Home | News    Friday 21 August 2020

Sudan’s civilian govt negotiating peace with rebels not military: Hamdok


August 21, 2020 (KHARTOUM) - Sudanese Prime Minister Abdallah Hamdok stressed that the civilian government drew up the peace plan and negotiated with the armed movements despite the leadership of the negotiating teams by the military component of the transitional authority.

In a radio talk show on Friday that lasted for more than an hour, aired by all public and private stations, Hamdok strongly denied the absence of the civilian government from the Juba mediated peace process.

He said he is aware of all the steps that are taking place in the peace process stressing he is "present in everything".

Also, he said he is in contact with all the leaders of the armed movements participating in the negotiations and those who are not like Abdelaziz al-Hilu and Abdel Wahid al-Nur. He referred to his visit to Kauda, the stronghold of the SPLM-N al-Hilu, and his meeting in Paris with al-Nur.

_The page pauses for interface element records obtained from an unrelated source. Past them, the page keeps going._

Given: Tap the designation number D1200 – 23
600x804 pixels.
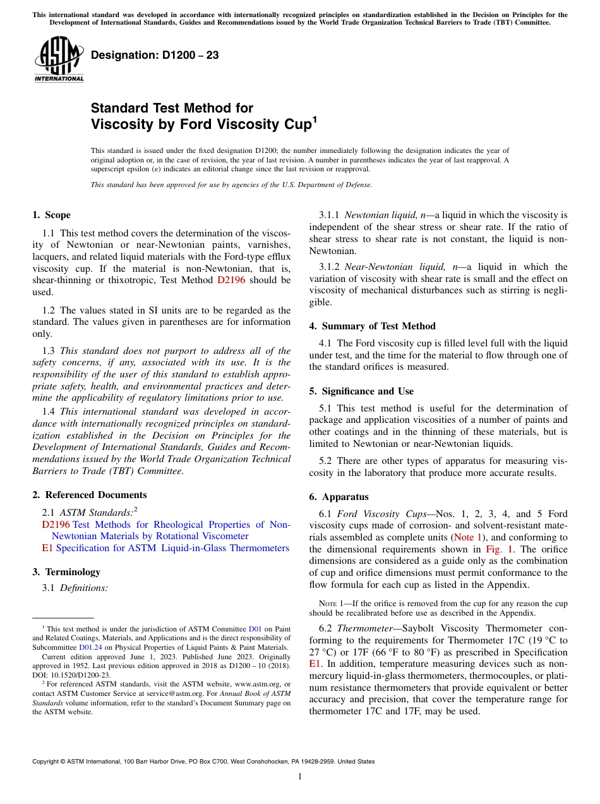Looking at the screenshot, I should point(155,55).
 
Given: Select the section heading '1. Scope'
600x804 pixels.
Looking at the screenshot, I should point(51,215).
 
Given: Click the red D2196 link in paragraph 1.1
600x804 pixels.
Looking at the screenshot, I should point(231,280).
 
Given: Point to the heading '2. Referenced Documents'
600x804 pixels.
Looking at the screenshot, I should point(89,495).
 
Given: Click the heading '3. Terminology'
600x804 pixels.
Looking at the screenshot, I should point(66,572).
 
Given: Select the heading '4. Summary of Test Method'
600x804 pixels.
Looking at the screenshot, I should point(372,326).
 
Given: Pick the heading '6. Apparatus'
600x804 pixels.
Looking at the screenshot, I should point(339,497).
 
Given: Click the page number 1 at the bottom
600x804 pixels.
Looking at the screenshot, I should point(300,776).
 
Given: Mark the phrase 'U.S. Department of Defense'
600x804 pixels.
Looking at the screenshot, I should point(328,185).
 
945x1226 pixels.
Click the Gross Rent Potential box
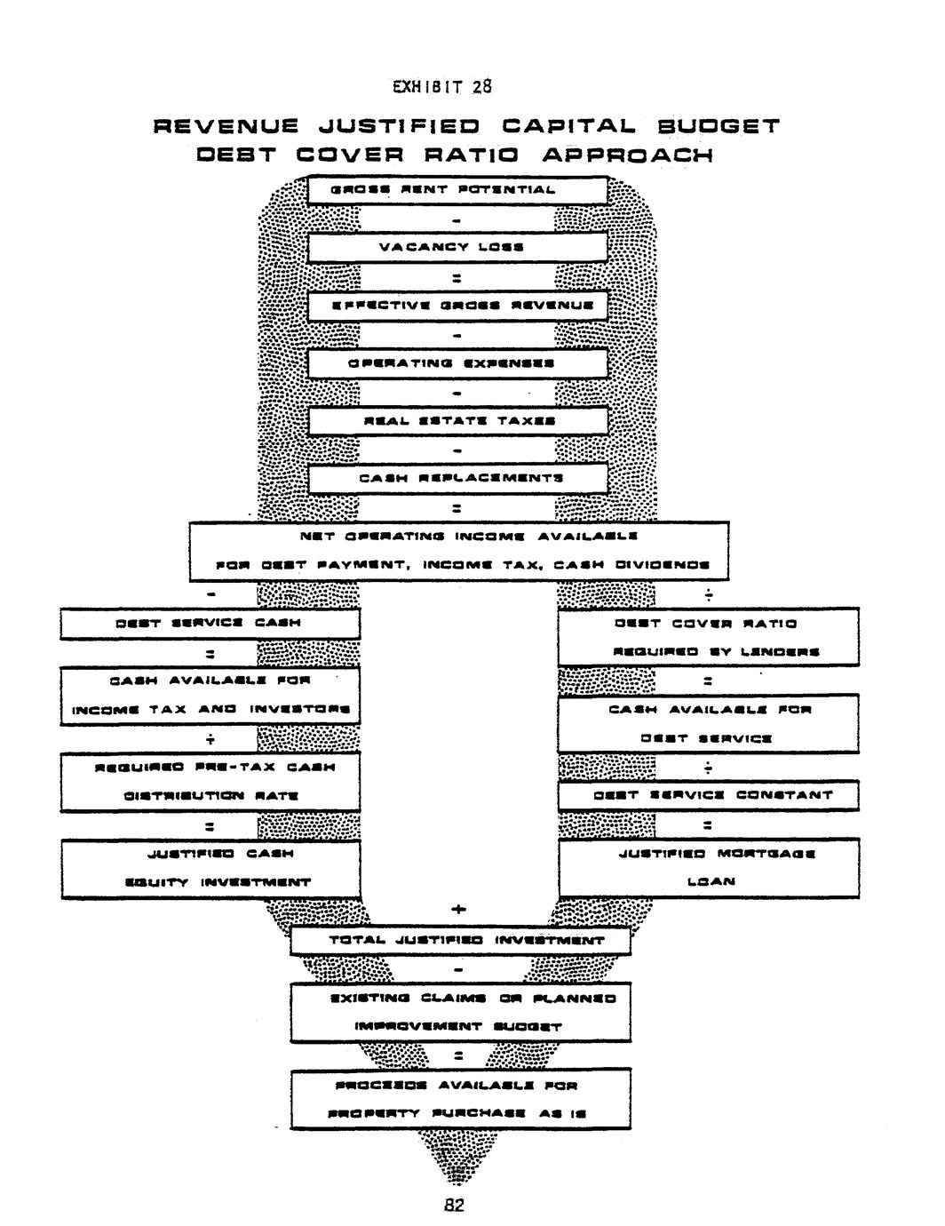457,190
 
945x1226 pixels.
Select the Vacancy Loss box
457,247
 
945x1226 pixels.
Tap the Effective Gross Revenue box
457,305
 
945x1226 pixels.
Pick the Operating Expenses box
457,362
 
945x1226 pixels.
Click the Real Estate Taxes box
457,420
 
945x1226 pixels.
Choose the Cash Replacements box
457,478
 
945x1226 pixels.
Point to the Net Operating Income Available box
458,551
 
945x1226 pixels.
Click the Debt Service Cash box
210,623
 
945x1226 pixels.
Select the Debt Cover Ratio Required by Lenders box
708,636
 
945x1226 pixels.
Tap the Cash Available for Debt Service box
708,723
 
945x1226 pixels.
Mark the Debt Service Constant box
708,795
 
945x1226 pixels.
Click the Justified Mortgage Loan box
708,868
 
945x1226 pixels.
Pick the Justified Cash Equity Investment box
210,868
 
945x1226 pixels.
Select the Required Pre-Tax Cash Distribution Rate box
210,781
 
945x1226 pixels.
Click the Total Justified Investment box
459,940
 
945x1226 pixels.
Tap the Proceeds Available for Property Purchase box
459,1099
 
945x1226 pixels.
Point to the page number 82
454,1205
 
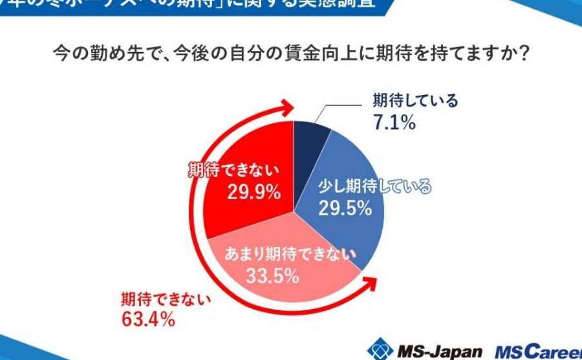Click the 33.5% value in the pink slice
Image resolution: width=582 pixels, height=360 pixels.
coord(272,277)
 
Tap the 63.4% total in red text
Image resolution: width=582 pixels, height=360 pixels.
coord(147,319)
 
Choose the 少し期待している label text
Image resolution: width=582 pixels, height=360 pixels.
coord(374,187)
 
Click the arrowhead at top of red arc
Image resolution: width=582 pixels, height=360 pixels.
coord(283,108)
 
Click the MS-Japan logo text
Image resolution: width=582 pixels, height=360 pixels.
coord(438,350)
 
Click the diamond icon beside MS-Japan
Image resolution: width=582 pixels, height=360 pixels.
coord(380,349)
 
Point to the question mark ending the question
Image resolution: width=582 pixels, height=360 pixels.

During his interview on Friday morning, Hamdok did not refer to the withdrawal of the SPLM-N al-Hilu from the negotiations in protest against the leadership of the government negotiating delegation by Mohamed Hamdan Dagalo "Hemedti".

However, his statements at this time can be perceived as a direct response to the rebel demand to withdraw Hemetti from the talks.

The SPLM-N al-Hilu says that the Rapid Support Forces (SRF), led by Hemedti, responsible for crimes in various parts of Sudan, and therefore he was not qualified to lead the government negotiating delegation.

As a result, the mediation suspended the talks saying they want to consult with the head of the rebel group al-Hilu, who is currently not present at the venue of the peace talks.

The Sudanese Prime Minister said that the transitional authority has two components: civilian and military, but remains one government, not two. Also, the structure of the peace process that takes place in Juba has designed up by the Council of Ministers.

"The five axes on which the negotiations are based — the socio-economic development, governance and administration, justice and laws, humanitarian aid and security arrangements — are all prepared by the Council of Ministers and each axis is headed by a minister."

He added that the members of the government negotiating delegation were chosen by the executive body and that they are actually negotiating with the armed movements and not the military chief that leads the delegation. In addition to the participation of the Forces of Freedom and Change and Sudanese experts.

Hamdok disclosed that initially, they wanted the process to be conducted through the five axes identified by the government and gather all the armed groups at the same negotiating table to addressing the roots of the Sudanese crisis.

"We thought that the peace process would take place through axes, not (regional) tracks, but as a result of the historical legacy of the armed struggle movements that have made very large contributions to change and bring down the regime, the talks are now based on tracks and not axes. All these tracks follow the same axes."

He added that the existence of these different tracks contributed to prolonging the negotiations to more than six months, as agreed because the same issues are discussed in each track separately.

At the beginning of the radio interview, the Sudanese Prime Minister had spoken at length about the importance of the civil-military alliance to complete the tasks of the transitional phase and achieve democratic transition in Sudan.

He said that the Sudanese army has a historical and remarkable role in popular revolutions against authoritarian regimes through its decisive support to the popular will and is contributions to the transitional period.